Еще одинъ и кажется, послѣдній сокрушительный динамитный взрывъ! На этотъ разъ разрушены и жизнь, и смерть. Оказывается, и то и другое призрачно; и то и другое -- иллюзія! Кто сказалъ намъ, что наша тюрьма кончается здѣсь, что изъ одной тюрьмы мы не попадаемъ въ другую, откуда уже нѣтъ возможности бѣжать? "Незыблемый всесильный законъ" властвуетъ какъ надъ тѣмъ, что мы называемъ смертью, такъ и надъ тѣмъ, что мы называемъ жизнью -- бытіемъ: все случайно, все лживо, все призрачно: призрачна жизнь, призрачна смерть.
И намъ хочется поставить вопросъ, не призракъ ли и самъ Андреевъ, не призрачно ли его творчество. не призрачна ли его философія, не призрачны ли его ужасы и его исканія?
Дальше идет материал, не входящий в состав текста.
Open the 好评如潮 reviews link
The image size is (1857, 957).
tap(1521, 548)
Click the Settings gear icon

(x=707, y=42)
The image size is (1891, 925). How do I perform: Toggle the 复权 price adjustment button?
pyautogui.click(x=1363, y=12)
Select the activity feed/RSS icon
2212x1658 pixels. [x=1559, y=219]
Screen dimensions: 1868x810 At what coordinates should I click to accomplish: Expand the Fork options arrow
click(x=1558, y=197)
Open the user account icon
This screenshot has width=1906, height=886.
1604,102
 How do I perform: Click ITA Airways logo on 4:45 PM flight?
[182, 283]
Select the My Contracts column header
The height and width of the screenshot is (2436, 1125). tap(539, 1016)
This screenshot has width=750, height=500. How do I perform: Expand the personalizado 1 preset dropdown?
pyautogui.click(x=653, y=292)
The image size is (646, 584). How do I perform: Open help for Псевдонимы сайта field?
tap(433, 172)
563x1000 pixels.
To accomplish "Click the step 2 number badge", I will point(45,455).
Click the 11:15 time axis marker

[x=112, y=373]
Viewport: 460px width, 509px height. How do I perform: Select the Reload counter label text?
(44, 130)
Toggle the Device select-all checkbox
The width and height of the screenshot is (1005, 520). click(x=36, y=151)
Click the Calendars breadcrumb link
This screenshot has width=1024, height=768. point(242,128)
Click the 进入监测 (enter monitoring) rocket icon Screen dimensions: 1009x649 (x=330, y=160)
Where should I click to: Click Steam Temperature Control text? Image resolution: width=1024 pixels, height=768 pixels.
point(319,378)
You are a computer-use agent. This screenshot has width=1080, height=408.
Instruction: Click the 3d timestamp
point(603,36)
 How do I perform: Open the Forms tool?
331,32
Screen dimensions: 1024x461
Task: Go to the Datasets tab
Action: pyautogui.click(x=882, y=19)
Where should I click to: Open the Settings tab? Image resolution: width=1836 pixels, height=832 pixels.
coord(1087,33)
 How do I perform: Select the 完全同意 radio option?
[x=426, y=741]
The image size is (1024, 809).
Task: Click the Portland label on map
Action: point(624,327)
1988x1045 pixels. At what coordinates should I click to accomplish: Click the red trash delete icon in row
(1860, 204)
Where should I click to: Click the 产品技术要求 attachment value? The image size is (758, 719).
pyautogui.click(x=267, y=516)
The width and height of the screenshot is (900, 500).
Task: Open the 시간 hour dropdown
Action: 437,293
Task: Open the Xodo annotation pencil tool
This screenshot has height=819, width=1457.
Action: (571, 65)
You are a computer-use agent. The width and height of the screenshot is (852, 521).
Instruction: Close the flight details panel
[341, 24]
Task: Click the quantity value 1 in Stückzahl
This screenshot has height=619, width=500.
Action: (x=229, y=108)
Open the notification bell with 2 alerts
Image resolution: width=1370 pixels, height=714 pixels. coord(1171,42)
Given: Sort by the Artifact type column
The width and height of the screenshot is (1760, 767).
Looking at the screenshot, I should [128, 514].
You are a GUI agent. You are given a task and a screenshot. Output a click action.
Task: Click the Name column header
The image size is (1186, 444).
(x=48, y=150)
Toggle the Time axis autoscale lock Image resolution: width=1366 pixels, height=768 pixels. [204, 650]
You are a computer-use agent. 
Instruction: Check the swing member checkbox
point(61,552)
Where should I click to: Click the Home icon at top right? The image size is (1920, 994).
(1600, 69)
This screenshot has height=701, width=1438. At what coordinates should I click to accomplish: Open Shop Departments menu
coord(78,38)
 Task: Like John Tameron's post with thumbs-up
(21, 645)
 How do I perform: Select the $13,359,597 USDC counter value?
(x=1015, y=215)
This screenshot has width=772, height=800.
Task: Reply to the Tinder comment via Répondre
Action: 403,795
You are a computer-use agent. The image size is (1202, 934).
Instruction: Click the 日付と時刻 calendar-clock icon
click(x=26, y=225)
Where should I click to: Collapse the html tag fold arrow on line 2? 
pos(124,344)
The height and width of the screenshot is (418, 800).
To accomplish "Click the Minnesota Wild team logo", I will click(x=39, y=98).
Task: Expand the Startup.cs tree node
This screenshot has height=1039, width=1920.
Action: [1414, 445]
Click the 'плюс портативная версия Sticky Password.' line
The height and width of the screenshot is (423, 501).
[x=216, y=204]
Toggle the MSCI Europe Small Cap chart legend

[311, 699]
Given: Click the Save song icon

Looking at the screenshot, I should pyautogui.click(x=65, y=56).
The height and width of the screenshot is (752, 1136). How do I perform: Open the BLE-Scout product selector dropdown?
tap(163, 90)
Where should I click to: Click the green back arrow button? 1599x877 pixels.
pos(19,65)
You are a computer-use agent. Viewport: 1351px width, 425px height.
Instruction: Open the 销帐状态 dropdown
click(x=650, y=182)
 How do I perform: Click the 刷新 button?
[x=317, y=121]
Не напоминаетъ ли и самъ Андреевъ своими исканіями того почтеннаго джентльмена, о которомъ авторъ записокъ говоритъ, что въ спутанной дьяволомъ карточной игрѣ онъ одинъ знаетъ свои маленькія правды и только отъ насъ скрываетъ эту правду о своихъ накрапленныхъ и фальшивыхъ дамахъ и столь же фальшивыхъ короляхъ... Не обманъ ли, не призракъ ли, не мистификація -- герои Андреева со всѣми ихъ исканіями?
Что-то сдается, что авторъ просто шутитъ надъ нами я мистифицируетъ насъ... Его "записки" какой-то саркастическій плевокъ жизни.
Разрушительная работа. Саввы-Андреева такъ же безплодна, какъ и работа героя глубоко-художественной драмы "Савва" съ тою только разницею, что анархизмъ дѣйствія ведетъ къ рѣшительному и безжалостному, протесту самой жизни, сурово осуждающей и карающей свое отрицаніе. А теоретическія построенія Андреева напоминаютъ рисунки художника-узника грифельнымъ карандашомъ на грифельной доскѣ. Они легко стираются.